I wonder sometimes if I could effectively rejoin the workforce as a serious, middle management, paradigm of conservative values, leader and motivator, office manager all the while emitting audible puffs of rose-petal fragranced farts. (Seriously, even Mike tells me that mine don't stink. Do you think he's being perfectly truthful, or does he have some undetected ulterior motive?)
Another bodily function that doesn't live up to expectations is bladder control. In my youth, I could ignore the demands of my bladder almost indefinitely. Once I flew all the way to Hawaii, after two cocktails, without a trip to the claustrophobic cubicle that passes for a restroom in coach class. Why, you ask, would one subject themselves to possible kidney damage by deferring such an essential bodily function? That's another story but suffice it to say, I didn't want my fellow passengers to speculate as to why I was making the trip down the isle. Yes, I was completely self absorbed.

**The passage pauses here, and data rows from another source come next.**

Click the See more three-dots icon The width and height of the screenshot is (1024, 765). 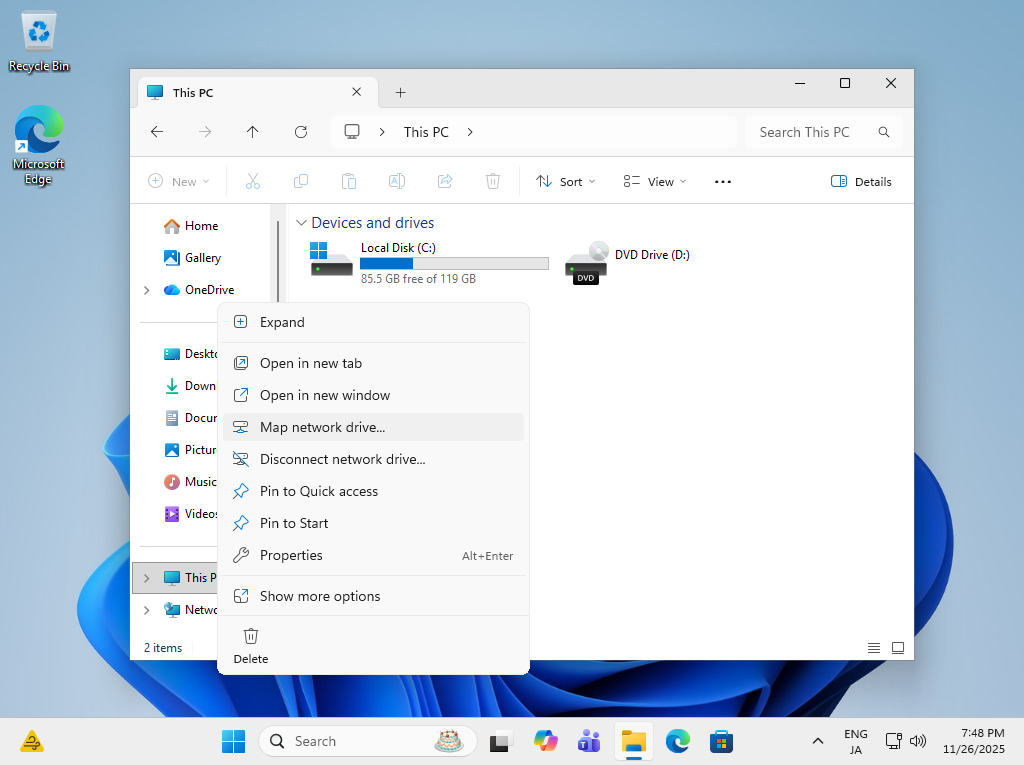[x=723, y=182]
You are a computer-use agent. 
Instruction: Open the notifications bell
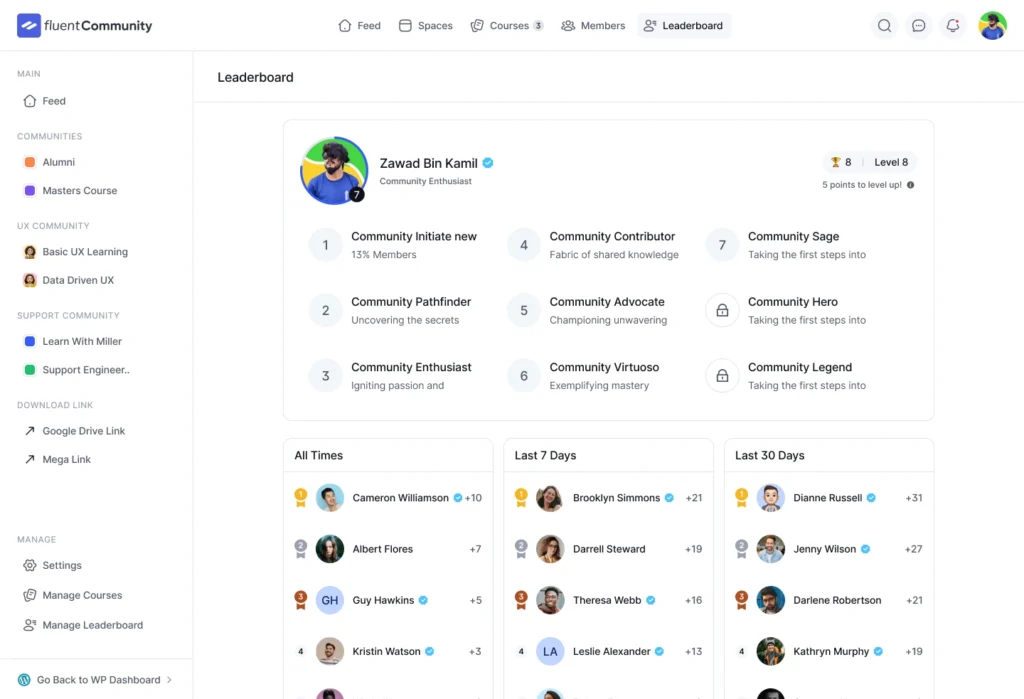(x=953, y=25)
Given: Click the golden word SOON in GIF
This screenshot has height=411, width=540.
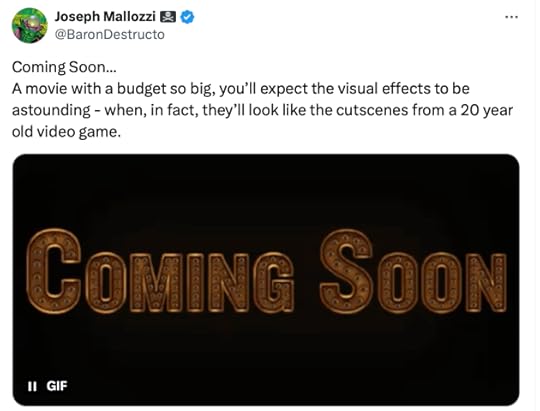Looking at the screenshot, I should point(414,271).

And then there are the more sinister ways in which our bodies betray us. Our lovely breasts, the tender mounds of fat tissue so delectably topped with nipples so enticing, harbor insubordinate cells; cells that have an agenda completely contrary to the seductive and nourishing original purposes of our titties.

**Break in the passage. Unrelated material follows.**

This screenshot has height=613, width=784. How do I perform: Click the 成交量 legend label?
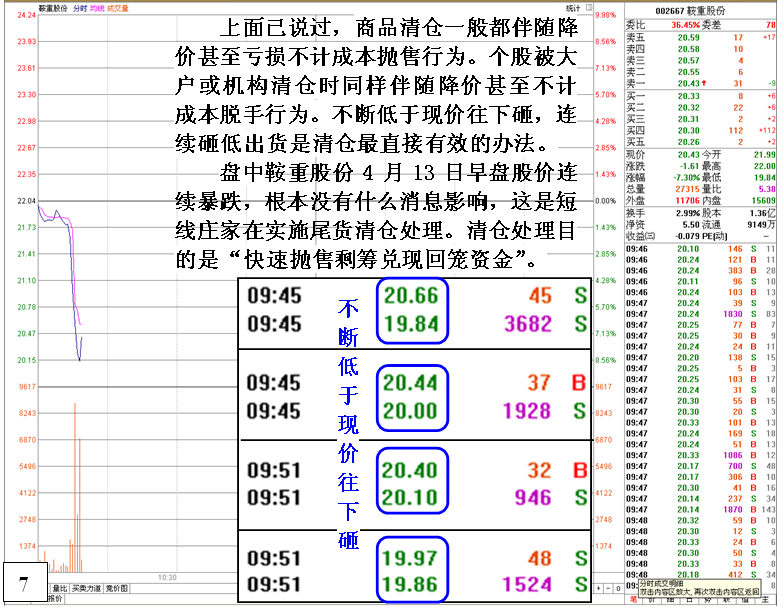(118, 8)
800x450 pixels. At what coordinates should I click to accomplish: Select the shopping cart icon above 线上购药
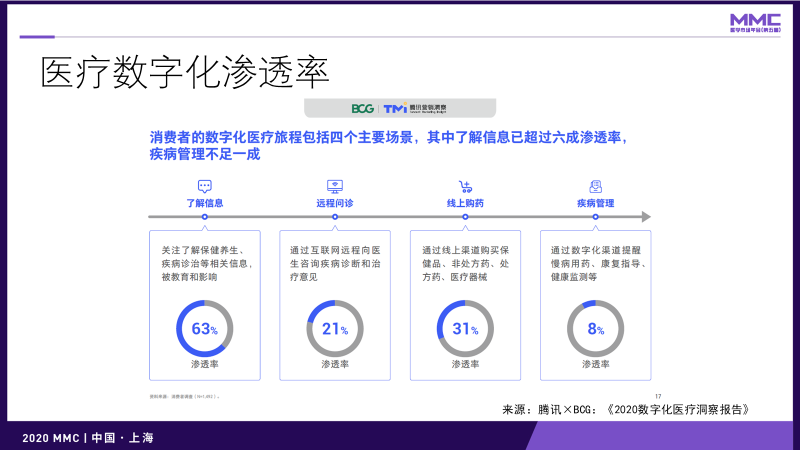[x=465, y=186]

Breast cancer. There I've said the words out loud. When my dear friend announced to the clerk in the prosthetic boutique that she had BREAST CANCER and needed to select a post op camisole, it felt like the shock wave of a bomb blast. Never mind that we had already faced the idea of the mutilation that was to come. Saying the words to a shop clerk, as if we were dropping off the car for an oil change, felt like walking past the smoking crater left by an IED.
I could tell you how amazing it is to see your friend make hard choices, how stoically she bears the trauma to her body, how courageously her family gathers at her bedside, but nothing I can tell you will prepare you for when it comes into your life and happens to your friend.
I read an essay written by Tony Snow about his thoughts when he was diagnosed with colon cancer. (see the link below) I didn't always agree with Tony on political issues but I always admired his intelligence. Evidently, he was a man of strong religious conviction, which I am not, but we had similar thoughts on the effects of catastrophic illness on the human spirit. In essence he said that life-threatening struggles enable us to live our lives most intensely. Our purpose on earth, our relationships, and our faith in what lies beyond our sight, all come into high definition clarity when we face our own mortality. And face it, we all think of our own mortality when someone we know is struck by misfortune, as selfish as that sounds.